→ **TASK DETAILS**: Update the data from its start through the line containing "center [166, 442].", replacing "particular" with "specific" and leaving all else unchanged. Leave the pictures out of your answer.

→ **DATA FOR THIS TASK**:

══════════════════════════════

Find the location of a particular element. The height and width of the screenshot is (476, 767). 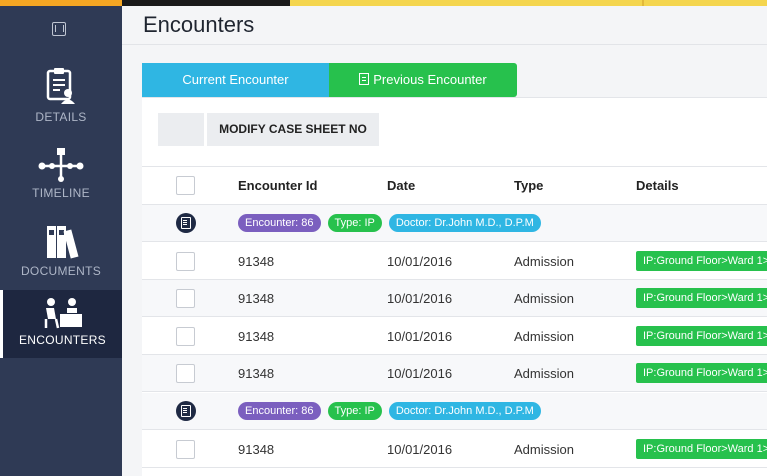

toolbar-blank-button is located at coordinates (181, 130).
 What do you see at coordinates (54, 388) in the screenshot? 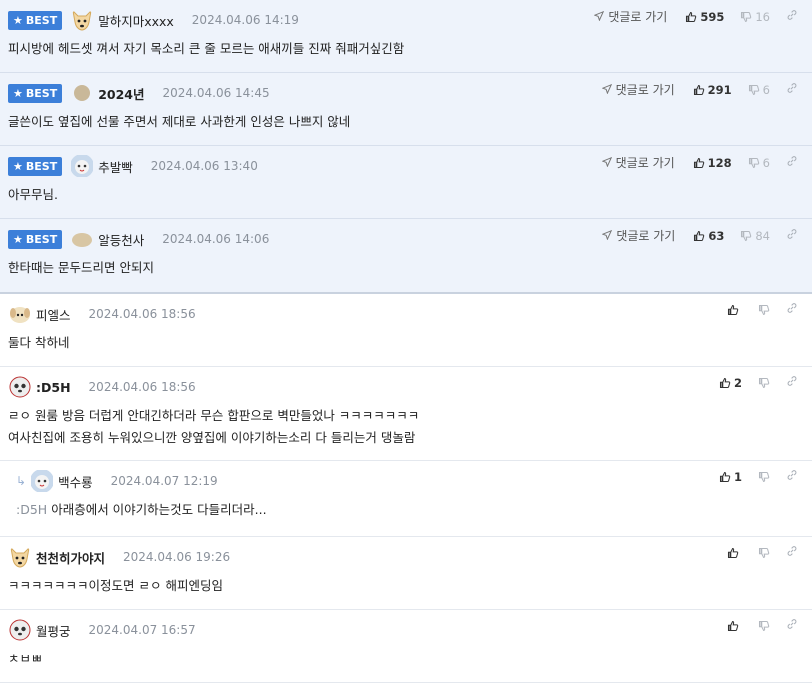
I see `nickname: :D5H` at bounding box center [54, 388].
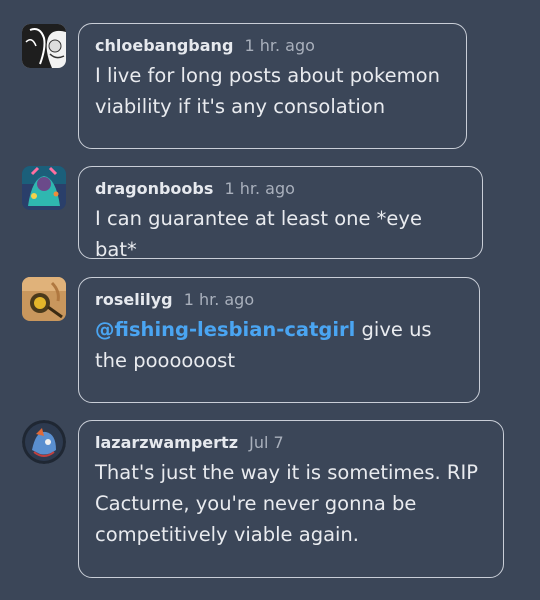 This screenshot has width=540, height=600. What do you see at coordinates (166, 442) in the screenshot?
I see `username-link: lazarzwampertz` at bounding box center [166, 442].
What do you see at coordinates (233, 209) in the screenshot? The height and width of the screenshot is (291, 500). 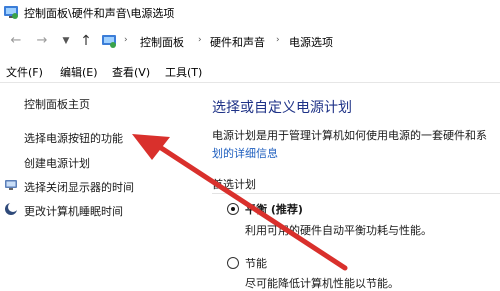 I see `plan-balanced-radio` at bounding box center [233, 209].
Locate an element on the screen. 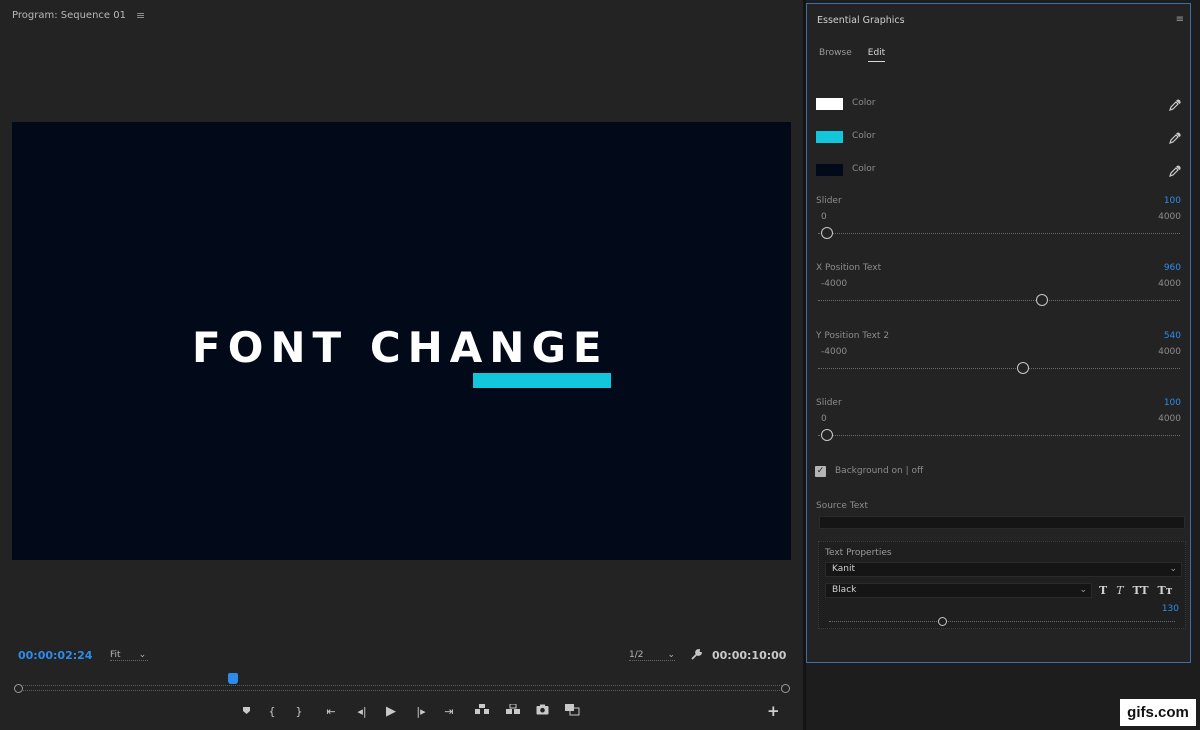 This screenshot has height=730, width=1200. panel-title: Essential Graphics is located at coordinates (861, 20).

══════════════════════════════

→ **RESPONSE TO THE TASK**:
Find the location of a specific element. The height and width of the screenshot is (476, 767). 

toolbar-blank-button is located at coordinates (181, 130).
 What do you see at coordinates (54, 388) in the screenshot? 
I see `nickname: :D5H` at bounding box center [54, 388].
 This screenshot has width=540, height=600. What do you see at coordinates (166, 442) in the screenshot?
I see `username-link: lazarzwampertz` at bounding box center [166, 442].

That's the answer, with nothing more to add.